Jones went into business with Canadian architect Stanley Thompson after concluding his studies at Cornell, and with him designed courses in Canada. Following his partnership with Thompson, Jones went into business on his own and began designing local courses in the United States in the 1930s. Many of these, such as the 1936 course at Green Lakes State Park (see photo), were built using labor provided by the Works Progress Administration.

Shortly after World War II, Jones got his first major assignment designing the Peachtree Golf Club in Atlanta in collaboration with golf legend Bobby Jones. At Bobby Jones' request, Jones redesigned the 11th and 16th holes at Augusta National Golf Club. Despite the similarity of their names, the two men were not related.
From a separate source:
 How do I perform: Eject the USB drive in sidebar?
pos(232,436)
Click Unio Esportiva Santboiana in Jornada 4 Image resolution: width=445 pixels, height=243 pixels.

To distinguish himself from Bobby, he soon afterward began to go by his middle name, Trent.

In 1955, Gene Hamm helped Jones build the Duke University Golf Course in Durham, North Carolina. He moved from there to Delaware to continue work with Jones, and then in 1959 moved back to Raleigh where he began his own design career. During the 1950s, Jones' annual income was reported as being $600,000—according to Golf Digest, no one other than Ben Hogan earned more money from golf at that time.

Jones' clients included U.S. President Dwight D. Eisenhower, for a putting green at the White House and a single hole at Camp David, as well as the Rockefeller family, Aga Khan and Hassan II of Morocco, for private courses. He was commissioned in 1990 to design a set of 18 courses in Alabama, the Robert Trent Jones Golf Trail, the largest single golf design contract in history.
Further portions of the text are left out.